Recensione Honey (2009)

Capitolo conclusivo della 'trilogia di Yusuf', che ripercorre a ritroso la vita del protagonista, 'Honey' del regista turco Semih Kaplanoglu - in concorso alla sessantesima Berlinale - è un film dotato di una raffinata ricercatezza visiva, ma al tempo stesso eccessivamente oleografico e simbolico.

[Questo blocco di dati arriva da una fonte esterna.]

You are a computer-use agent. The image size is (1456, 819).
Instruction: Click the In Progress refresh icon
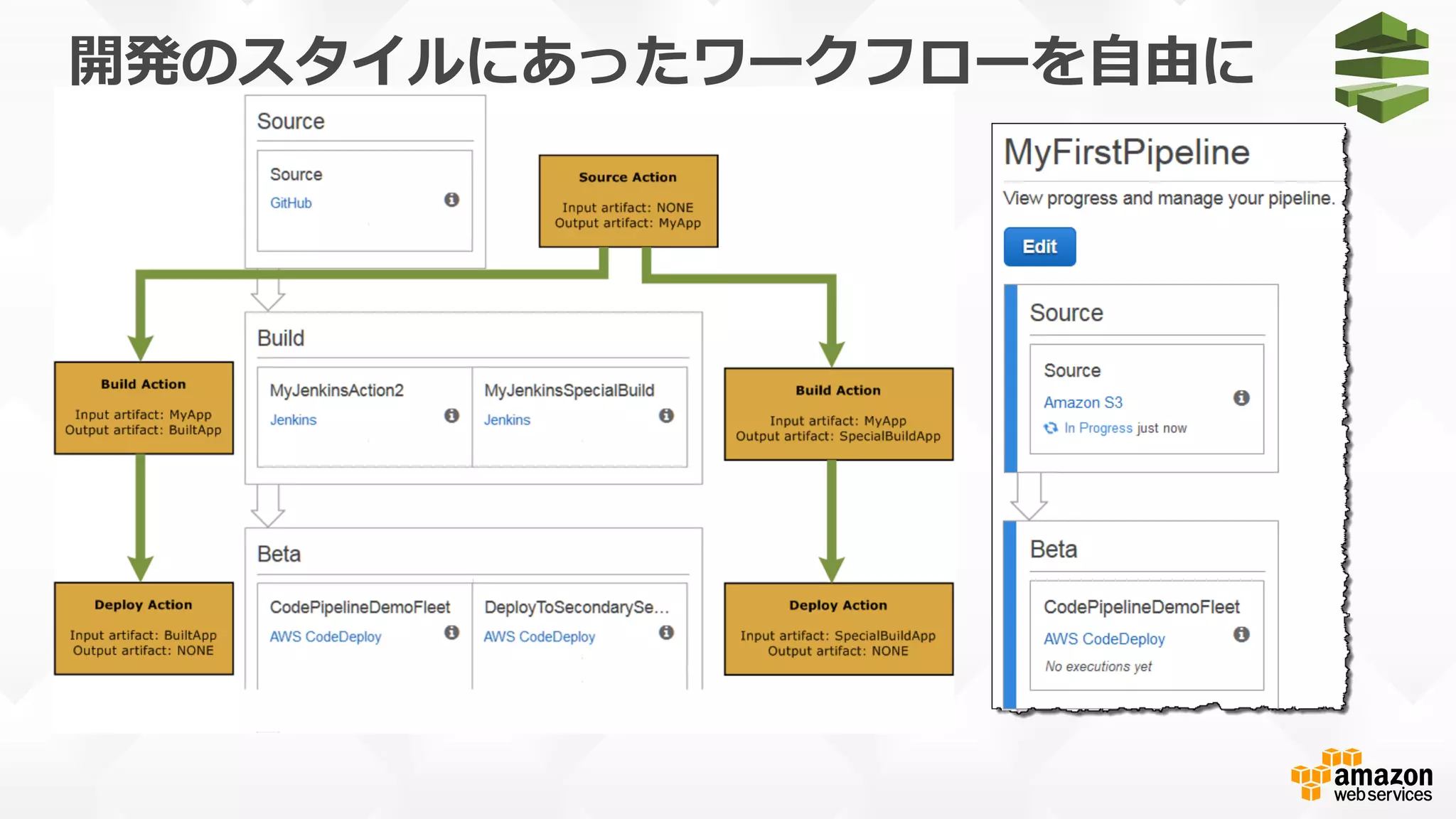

Il segreto del bosco turco

Curioso il progetto del regista turco Semih Kaplanoglu: dedicare un'intera trilogia alla storia di un personaggio, di nome Yusuf, ripercorrendo però la sua vita mediante un percorso cronologico inverso. Mentre il primo film, Egg, ha infatti per protagonista Yusuf in età già adulta, e il secondo Milk racconta la sua vita da studente universitario, il film che conclude la trilogia, Honey (Bal), vede un piccolo Yusuf alle prese con i primi anni di scuola. Il regista ci tiene a precisare che i tre Yusuf che compongono l'affresco non devono essere considerati necessariamente la stessa persona. Ciò che conta è che Kaplanoglu attraverso questo trittico tracci una vera e propria parabola esistenziale, che ripercorre parallelamente anche la storia della Turchia.

In Honey vengono raccontati i primi anni di vita di Yusuf, che vive in una casetta di legno immersa in un bosco, quasi come quella delle favole. Le sue giornate si dividono tra la scuola - dove tenta con fatica di imparare a leggere - e la quotidianità famigliare, in cui il bambino presta aiuto al padre apicoltore e scopre pian piano i misteri naturali del bosco. L'esistenza monotona della famiglia, scandita da ritmi placidi e da abitudini frugali, si interrompe bruscamente quando il papà Yakup, partito alla ricerca di nuovi alveari sulle montagne, non fa più ritorno a casa.

Nel tracciare il percorso esistenziale di Yusuf, a metà strada tra la documentazione quasi antropologica dei costumi contadini e il racconto poetico sulla misteriosa bellezza della natura, il regista Semih Kaplanoglu punta decisamente ad alti modelli di riferimento: opere come la trilogia di Apu di Satyajit Ray e un certo cinema iraniano degli anni Novanta "ad altezza bambino". Ma mentre in capolavori come Il palloncino bianco lo sguardo privilegiato verso l'infanzia era il punto di partenza per abbracciare riflessioni di portata esistenziale e politica di ampio respiro, in Honey si fatica a ritrovare la stessa urgenza.

E nonostante il film sia dotato di un'indubbia ricercatezza visiva - lasciandosi andare anche a momenti di puro lirismo, come nella scena in cui Yusuf tenta di prendere la luna nel pozzo - nasce spesso il dubbio che la bellezza estetica della composizione sia un po' fine a stessa, e finisca per scadere nel ritratto oleografico. Ricco di suggestioni simboliche e favolistiche - come l'apparizione improvvisa di animali con un forte valore metaforico - il film di Semih Kaplanoglu può sicuramente affascinare il pubblico festivaliero per la sua raffinatezza formale, ma anche lasciare interdetti per il suo eccessivo ermetismo.